Пересветов выделил мне дубовый двухтумбовый столище, который в свое время не поместился в его "кабинете" и был оставлен в лабораторной комнате между окном и дверью в пересветовскую каморку... Я положил перед собой листок с программой работ, набросанной накануне Нового года с Пересветовым. Первым делом мне нужно было "озадачить" свои кадры – Рябинкина и двух ребят дипломников, "подброшенных" мне Пересветовым. "Ты присмотрись к этим мальчикам,– сказал он мне. – По-моему, что надо". Первым я пригласил для разговора Владимира Петровича. Тот подошел, радостно улыбаясь, отчего щеки его, немного похожие на печеные яблоки, округлились еще четче.
– Я очень р-рад, Александр Николаевич, что вы наконец-то здесь. Готовить машину к полету?– Нет, "летать" пока не будем. Как в песне поется – "туман, туман, сплошная пелена..." Чтобы этот туман рассеять, нужно провести кое-какие дополнительные исследования. Например, распределение по скоростям электронов и ионов перед началом схлопывания. Скажите, вы могли бы реализовать вот такую систему электродов-зондов?
Я набросал на листке эскиз. Рябинкину не нужно законченных чертежей, Рябинкину нужна живая идея. Конструкцию он блистательно реализует сам, пользуясь огромными возможностями мастерских НИИ.

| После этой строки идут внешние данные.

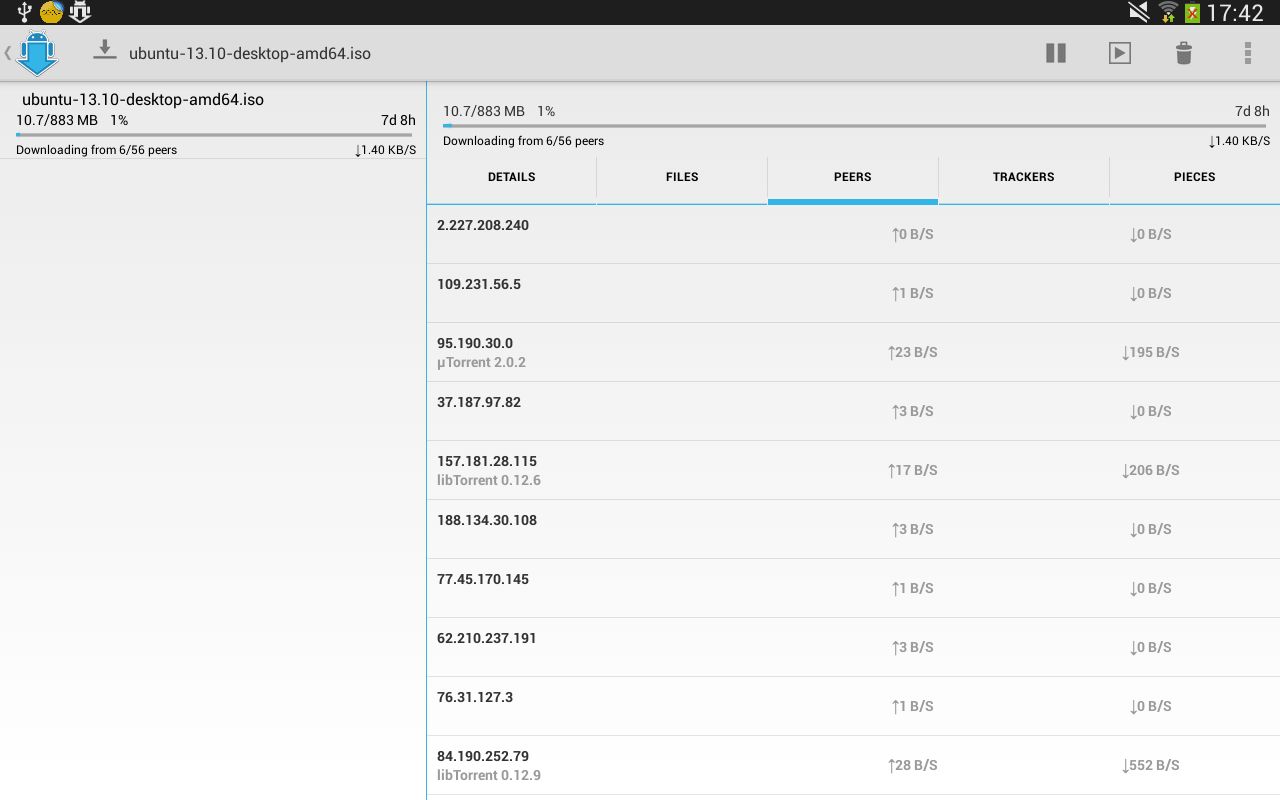
Task: Open the TRACKERS tab
Action: coord(1023,177)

– Недельки за две управимся, – сказал Рябинкин, забирая эскиз. Потом я позвал дипломников Серегина и Бубнова. И вот они сидят передо мною, оба очень и очень ироничные. Разумеется, они на все сто были уверены, что в радиотехнике не осталось для них никаких белых пятен. Они учились в местном филиале МЭИ, который назывался "завод-втуз", числились у Пересветова регулировщиками аппаратуры, но по сути были уже почти готовыми инженерами. Что же до иронии, то как же еще, скажите на милость, могут смотреть деловые ребята со светлыми головами и умелыми руками на неудачника, загромоздившего половину комнаты своей установкой, не дающей никакого результата?..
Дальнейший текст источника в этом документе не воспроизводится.